An alternative: scrapping gifted
Faced with such dismal numbers year after year, some integration advocates have called on the city to end gifted and talented programs entirely. They point to research that shows mixing students by academic ability generally benefits all involved (though some studies on that issue are mixed.)
What is more clear in the research: Racial and economic integration can boost critical thinking, help raise more tolerant students, and produce academic gains for students most likely to be harmed by segregation.

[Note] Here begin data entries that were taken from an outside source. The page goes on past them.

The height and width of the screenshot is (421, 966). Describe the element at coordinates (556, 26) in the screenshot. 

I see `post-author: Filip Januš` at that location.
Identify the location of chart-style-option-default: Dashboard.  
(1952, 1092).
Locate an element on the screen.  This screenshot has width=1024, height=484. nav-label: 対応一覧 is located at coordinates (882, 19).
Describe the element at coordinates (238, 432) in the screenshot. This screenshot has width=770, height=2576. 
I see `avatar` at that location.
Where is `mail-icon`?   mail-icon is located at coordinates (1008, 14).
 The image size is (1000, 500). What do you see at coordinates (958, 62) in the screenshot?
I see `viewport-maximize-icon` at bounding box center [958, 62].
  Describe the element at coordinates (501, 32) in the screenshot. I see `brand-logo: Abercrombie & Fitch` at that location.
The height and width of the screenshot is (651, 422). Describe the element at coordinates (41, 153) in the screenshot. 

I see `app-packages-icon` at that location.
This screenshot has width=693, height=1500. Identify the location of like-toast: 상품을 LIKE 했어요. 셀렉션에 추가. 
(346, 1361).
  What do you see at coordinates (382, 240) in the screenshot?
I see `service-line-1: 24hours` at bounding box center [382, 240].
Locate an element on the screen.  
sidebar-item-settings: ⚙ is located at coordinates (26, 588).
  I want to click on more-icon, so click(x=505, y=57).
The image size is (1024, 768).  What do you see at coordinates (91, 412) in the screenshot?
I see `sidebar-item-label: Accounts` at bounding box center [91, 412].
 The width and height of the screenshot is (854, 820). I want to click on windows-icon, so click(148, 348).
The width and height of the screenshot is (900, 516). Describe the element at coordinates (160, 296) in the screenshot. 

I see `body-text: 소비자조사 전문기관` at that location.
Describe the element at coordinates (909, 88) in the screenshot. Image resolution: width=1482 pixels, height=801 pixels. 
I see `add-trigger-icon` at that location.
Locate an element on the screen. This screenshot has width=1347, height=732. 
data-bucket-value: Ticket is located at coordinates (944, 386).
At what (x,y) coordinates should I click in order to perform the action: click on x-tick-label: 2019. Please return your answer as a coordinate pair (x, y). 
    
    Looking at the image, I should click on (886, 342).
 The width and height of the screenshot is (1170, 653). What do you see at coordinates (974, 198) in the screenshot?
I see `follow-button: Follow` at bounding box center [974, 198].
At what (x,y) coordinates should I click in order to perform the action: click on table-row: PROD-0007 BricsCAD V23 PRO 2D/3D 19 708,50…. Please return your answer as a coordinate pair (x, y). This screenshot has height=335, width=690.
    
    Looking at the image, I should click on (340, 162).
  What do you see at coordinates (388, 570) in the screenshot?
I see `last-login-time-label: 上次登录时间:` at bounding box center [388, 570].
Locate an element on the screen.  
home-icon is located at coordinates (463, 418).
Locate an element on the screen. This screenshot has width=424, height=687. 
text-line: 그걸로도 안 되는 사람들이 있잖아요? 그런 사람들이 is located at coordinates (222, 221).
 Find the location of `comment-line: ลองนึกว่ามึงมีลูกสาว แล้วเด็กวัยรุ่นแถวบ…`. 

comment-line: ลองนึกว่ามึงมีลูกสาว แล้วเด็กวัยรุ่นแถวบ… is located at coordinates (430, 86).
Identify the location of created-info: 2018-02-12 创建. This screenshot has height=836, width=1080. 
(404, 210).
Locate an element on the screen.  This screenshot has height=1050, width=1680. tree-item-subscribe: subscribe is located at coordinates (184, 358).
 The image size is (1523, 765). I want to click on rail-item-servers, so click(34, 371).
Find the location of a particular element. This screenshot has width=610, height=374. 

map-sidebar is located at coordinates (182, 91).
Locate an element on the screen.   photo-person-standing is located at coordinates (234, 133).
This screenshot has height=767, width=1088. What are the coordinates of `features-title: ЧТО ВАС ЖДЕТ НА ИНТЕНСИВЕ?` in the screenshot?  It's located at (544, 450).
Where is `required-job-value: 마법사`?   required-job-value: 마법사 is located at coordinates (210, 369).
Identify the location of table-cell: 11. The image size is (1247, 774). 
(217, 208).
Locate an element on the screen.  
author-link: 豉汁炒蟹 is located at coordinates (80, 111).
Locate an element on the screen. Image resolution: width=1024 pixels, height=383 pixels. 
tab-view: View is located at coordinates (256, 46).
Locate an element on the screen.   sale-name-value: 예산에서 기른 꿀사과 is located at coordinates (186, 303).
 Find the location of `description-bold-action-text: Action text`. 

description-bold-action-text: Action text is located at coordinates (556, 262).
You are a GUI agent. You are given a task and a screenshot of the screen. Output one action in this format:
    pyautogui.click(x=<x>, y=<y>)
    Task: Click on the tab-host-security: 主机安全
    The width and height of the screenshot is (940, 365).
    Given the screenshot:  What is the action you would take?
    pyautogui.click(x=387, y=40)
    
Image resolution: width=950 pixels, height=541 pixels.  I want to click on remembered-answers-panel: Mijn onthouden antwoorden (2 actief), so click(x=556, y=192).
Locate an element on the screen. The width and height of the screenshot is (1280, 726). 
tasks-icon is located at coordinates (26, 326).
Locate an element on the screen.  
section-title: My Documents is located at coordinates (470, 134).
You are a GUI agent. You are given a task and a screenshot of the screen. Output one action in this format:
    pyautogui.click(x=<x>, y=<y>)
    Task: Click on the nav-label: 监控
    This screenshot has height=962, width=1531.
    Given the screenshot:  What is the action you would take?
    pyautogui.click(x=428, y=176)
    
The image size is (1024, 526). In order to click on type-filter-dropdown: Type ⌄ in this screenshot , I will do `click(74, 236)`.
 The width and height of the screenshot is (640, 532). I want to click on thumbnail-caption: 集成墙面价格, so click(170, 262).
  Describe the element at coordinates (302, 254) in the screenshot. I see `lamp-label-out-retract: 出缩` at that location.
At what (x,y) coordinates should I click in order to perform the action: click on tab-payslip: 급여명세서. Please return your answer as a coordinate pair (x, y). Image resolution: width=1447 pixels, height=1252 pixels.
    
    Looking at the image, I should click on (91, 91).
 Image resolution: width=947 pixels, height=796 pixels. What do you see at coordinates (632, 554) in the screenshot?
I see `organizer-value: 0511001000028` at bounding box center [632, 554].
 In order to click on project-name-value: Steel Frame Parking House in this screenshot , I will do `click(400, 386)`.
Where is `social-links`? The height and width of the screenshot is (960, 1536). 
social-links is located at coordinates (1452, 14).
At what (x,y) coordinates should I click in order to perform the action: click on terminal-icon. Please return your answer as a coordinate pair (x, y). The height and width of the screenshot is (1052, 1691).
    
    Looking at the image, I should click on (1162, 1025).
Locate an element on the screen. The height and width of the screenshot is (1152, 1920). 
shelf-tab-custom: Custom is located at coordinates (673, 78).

Armed with such findings, some integration advocates have called on the city to explicitly focus on mixing students with different academic abilities, and not just based on race or income status. That was the kind of thinking that contributed to a recent integration plan for middle schools in District 3, which spans the Upper West Side and part of Harlem. Starting next year, the district’s schools will seek to enroll a mix of students based, in part, on their report card grades and student test scores. And in District 15, which includes Park Slope and Sunset Park in Brooklyn, community members have recommended eliminating selective screening entirely from the middle school admissions process.
Some say it’s time to take a similar approach to gifted programs.
“It always goes back to: We’re separating kids,” Roda said. “Is that what we want to do, especially when our schools are segregated?”
Clarification: This story has been edited to clarify that the Stuyvesant High School Black Alumni Diversity Initiative has not lobbied to keep the specialized high school exam in place.